Reproduce each of the following entries verbatim, preserving every character, number, and line break.

==============================

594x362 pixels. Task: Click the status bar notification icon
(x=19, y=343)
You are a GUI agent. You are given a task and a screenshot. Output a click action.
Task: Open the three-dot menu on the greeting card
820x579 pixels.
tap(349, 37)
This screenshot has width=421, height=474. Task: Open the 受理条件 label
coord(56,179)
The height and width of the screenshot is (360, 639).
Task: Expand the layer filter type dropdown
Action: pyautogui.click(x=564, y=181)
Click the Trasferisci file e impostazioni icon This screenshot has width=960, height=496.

==============================

* _The answer_
594x362 pixels. Task: Click the status bar notification icon
(x=19, y=343)
You are a GUI agent. You are given a task and a screenshot. Output a click action.
Task: Open the three-dot menu on the greeting card
820x579 pixels.
tap(349, 37)
This screenshot has width=421, height=474. Task: Open the 受理条件 label
coord(56,179)
The height and width of the screenshot is (360, 639).
Task: Expand the layer filter type dropdown
Action: pyautogui.click(x=564, y=181)
Click the Trasferisci file e impostazioni icon This screenshot has width=960, height=496.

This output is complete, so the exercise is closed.